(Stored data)
══════

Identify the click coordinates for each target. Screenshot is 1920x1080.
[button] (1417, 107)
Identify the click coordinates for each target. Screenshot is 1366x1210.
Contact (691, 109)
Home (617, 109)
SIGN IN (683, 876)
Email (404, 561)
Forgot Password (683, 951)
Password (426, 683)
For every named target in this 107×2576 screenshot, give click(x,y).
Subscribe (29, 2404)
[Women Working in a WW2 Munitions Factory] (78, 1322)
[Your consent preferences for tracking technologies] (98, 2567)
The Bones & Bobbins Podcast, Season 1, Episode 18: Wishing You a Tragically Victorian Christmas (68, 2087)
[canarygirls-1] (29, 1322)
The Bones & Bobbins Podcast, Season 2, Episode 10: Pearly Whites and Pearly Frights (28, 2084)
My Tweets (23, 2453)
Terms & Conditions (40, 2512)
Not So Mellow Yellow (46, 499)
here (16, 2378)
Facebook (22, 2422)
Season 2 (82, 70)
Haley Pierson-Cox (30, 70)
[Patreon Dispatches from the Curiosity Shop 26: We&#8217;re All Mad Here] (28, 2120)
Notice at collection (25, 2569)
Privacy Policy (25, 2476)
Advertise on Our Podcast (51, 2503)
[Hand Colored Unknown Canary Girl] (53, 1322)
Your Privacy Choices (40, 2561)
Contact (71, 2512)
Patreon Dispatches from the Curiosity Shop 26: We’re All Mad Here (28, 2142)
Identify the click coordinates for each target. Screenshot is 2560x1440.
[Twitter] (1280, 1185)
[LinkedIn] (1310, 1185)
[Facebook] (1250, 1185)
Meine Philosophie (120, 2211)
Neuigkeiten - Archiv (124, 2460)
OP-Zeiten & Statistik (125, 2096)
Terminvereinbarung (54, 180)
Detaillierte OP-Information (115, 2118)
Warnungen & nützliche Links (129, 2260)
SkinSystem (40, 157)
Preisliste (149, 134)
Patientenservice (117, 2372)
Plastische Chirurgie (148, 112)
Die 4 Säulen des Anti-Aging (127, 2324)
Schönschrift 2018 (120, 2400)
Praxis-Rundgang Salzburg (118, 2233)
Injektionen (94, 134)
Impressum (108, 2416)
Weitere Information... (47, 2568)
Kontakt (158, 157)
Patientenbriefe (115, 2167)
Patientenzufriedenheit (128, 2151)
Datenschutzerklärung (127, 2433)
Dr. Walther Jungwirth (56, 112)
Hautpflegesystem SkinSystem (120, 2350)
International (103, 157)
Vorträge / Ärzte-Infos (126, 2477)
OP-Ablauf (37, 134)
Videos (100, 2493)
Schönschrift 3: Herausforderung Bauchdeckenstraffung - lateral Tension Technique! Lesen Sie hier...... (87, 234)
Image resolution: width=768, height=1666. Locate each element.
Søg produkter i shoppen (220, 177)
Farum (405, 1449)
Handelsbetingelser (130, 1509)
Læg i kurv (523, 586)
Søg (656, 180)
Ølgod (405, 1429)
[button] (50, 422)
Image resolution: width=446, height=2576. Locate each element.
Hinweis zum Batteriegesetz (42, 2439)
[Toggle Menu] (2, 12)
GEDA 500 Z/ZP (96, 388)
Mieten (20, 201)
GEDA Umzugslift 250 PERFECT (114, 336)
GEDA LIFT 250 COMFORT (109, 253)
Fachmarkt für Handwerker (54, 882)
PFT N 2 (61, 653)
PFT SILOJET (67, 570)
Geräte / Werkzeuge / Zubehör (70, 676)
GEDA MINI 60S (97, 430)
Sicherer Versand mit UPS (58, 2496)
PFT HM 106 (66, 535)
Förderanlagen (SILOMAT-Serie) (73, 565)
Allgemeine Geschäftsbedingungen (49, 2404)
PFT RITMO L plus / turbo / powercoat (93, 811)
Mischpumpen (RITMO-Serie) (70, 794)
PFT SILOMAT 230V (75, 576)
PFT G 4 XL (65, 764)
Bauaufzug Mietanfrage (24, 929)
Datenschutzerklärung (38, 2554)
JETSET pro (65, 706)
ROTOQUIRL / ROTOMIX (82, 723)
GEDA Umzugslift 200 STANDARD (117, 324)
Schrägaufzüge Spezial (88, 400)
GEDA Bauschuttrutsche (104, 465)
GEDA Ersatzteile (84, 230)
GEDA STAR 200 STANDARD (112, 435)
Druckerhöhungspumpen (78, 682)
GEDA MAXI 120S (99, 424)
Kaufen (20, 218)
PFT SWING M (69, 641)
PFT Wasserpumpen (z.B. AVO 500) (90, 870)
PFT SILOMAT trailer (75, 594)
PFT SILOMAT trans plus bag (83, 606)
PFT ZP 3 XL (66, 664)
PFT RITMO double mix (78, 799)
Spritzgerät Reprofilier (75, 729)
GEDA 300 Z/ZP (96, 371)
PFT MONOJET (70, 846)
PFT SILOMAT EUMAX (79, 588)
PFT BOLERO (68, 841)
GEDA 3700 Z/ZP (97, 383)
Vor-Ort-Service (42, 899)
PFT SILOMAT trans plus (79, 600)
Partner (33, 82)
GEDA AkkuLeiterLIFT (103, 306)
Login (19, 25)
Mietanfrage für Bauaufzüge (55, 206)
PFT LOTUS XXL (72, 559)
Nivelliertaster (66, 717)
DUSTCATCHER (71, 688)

══════

• Activity: How many lines in the data contain "click"? Answer with the number alone.

• Solution to the exercise: 4